▶ Task details
From the records below, please repeat exactly the line that has "Chinese (360, 2465)", the line that has "Reject optional (1153, 2518)", and every line between them, and nothing else.

▶ Data for this task
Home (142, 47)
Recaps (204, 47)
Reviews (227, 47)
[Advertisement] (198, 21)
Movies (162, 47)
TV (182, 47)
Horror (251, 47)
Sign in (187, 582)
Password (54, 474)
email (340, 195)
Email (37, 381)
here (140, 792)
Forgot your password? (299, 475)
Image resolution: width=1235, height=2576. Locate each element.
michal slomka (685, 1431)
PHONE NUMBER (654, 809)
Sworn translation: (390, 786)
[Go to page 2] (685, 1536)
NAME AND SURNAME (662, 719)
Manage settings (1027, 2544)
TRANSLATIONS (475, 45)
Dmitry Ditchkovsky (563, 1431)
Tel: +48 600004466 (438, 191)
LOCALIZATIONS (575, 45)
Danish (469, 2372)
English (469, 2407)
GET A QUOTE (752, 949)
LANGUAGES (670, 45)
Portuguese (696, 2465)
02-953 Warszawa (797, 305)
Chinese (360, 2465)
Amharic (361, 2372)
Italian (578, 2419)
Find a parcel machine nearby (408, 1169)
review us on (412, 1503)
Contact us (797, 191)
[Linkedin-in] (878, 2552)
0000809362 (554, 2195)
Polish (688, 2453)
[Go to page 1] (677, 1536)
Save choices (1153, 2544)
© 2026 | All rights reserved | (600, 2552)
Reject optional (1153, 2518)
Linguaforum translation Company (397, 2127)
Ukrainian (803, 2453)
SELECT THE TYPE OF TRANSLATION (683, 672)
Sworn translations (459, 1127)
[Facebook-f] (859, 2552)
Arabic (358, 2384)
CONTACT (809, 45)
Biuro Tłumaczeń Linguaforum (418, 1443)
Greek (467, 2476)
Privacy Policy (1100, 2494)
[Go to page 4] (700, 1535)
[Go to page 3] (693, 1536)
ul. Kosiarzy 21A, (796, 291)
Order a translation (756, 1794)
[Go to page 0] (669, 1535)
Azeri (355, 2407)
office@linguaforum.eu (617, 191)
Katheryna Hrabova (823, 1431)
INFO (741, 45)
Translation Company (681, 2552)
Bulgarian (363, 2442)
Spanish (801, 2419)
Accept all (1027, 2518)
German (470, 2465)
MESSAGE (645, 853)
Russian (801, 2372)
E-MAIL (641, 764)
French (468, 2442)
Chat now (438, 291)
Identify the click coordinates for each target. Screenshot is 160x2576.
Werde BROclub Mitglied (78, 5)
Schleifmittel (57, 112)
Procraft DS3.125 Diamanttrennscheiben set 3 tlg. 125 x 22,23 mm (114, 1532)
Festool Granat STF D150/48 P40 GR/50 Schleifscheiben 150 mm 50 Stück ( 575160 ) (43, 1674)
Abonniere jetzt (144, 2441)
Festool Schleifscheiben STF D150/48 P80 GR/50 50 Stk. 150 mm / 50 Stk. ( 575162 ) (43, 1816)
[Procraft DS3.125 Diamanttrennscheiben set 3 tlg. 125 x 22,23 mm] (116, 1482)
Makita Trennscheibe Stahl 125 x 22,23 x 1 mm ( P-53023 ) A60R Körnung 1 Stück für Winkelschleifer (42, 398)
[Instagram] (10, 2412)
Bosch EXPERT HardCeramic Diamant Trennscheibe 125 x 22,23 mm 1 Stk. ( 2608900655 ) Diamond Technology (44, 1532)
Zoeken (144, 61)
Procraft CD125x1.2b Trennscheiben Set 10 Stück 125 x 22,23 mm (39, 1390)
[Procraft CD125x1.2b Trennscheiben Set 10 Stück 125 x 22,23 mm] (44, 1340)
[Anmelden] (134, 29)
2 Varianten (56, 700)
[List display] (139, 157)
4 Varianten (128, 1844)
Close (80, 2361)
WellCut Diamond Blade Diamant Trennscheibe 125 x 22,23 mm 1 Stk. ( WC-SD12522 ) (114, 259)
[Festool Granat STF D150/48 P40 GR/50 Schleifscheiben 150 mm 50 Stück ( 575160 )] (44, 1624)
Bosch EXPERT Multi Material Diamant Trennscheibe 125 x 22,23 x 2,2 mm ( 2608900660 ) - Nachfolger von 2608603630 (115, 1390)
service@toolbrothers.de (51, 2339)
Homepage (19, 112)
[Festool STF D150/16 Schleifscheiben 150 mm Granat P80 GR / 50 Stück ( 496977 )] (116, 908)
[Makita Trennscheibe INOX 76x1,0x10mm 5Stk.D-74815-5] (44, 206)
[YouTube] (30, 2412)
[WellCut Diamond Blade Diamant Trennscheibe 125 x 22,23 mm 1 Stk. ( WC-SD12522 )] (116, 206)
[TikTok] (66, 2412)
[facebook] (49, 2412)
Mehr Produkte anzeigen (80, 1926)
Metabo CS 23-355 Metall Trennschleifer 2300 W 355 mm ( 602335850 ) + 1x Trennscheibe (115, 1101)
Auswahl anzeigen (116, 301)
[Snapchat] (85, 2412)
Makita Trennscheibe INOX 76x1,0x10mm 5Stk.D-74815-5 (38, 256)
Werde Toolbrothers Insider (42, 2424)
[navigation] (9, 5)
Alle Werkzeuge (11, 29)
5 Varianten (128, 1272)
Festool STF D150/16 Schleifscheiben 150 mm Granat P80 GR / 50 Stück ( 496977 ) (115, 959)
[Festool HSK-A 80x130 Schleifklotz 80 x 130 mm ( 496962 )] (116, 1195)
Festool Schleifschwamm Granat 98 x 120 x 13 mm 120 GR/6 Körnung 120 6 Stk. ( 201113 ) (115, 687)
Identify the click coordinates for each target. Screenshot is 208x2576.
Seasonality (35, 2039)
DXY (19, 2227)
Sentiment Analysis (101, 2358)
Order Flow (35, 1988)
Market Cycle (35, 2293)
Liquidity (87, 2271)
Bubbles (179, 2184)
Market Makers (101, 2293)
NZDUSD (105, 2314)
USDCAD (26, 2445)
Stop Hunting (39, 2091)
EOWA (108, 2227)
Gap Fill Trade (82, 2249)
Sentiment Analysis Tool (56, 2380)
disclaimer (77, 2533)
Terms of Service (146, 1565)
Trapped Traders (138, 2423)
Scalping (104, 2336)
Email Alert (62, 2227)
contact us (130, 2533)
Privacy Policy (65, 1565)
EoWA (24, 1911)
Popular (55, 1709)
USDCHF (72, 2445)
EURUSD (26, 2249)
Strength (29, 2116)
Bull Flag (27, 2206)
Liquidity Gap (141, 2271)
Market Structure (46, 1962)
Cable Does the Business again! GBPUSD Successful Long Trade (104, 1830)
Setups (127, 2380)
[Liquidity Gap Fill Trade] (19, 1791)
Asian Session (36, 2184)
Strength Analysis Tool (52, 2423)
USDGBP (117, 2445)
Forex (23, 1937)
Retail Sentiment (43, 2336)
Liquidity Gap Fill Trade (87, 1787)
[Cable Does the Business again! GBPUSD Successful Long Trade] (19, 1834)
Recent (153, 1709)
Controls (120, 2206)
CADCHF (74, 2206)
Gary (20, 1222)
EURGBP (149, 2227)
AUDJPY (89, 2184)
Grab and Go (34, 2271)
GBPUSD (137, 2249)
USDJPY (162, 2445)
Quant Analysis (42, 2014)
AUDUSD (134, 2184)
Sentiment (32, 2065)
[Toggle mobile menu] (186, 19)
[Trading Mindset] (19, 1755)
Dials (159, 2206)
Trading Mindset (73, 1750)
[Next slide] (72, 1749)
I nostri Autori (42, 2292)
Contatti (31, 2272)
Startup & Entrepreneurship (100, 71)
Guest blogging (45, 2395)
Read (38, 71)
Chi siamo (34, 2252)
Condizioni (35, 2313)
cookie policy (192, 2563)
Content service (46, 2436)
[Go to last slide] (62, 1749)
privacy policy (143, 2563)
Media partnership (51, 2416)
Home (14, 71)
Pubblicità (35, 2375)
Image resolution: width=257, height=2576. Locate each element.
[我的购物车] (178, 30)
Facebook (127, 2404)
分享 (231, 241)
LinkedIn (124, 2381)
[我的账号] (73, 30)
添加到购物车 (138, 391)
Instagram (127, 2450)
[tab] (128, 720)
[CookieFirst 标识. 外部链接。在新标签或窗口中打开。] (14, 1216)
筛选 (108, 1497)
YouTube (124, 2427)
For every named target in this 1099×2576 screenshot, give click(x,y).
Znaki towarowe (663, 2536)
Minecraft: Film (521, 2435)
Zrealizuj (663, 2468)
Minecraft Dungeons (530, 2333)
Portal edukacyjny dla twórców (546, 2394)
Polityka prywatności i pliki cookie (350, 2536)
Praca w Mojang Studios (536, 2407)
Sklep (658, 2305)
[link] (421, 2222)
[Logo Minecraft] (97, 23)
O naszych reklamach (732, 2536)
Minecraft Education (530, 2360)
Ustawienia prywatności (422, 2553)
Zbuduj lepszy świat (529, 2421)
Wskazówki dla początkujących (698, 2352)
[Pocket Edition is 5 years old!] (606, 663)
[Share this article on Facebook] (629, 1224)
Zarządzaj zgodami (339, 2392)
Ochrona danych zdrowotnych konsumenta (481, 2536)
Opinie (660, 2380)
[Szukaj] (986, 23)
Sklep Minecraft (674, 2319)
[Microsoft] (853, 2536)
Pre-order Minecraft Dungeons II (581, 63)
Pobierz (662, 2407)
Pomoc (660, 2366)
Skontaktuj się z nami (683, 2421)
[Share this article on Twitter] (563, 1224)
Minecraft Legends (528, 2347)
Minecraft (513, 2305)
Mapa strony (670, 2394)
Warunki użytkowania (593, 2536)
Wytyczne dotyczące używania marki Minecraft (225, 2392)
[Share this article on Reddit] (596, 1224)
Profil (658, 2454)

▶ Output of the exercise
Chinese (360, 2465)
Amharic (361, 2372)
Italian (578, 2419)
Find a parcel machine nearby (408, 1169)
review us on (412, 1503)
Contact us (797, 191)
[Linkedin-in] (878, 2552)
0000809362 (554, 2195)
Polish (688, 2453)
[Go to page 1] (677, 1536)
Save choices (1153, 2544)
© 2026 | All rights reserved | (600, 2552)
Reject optional (1153, 2518)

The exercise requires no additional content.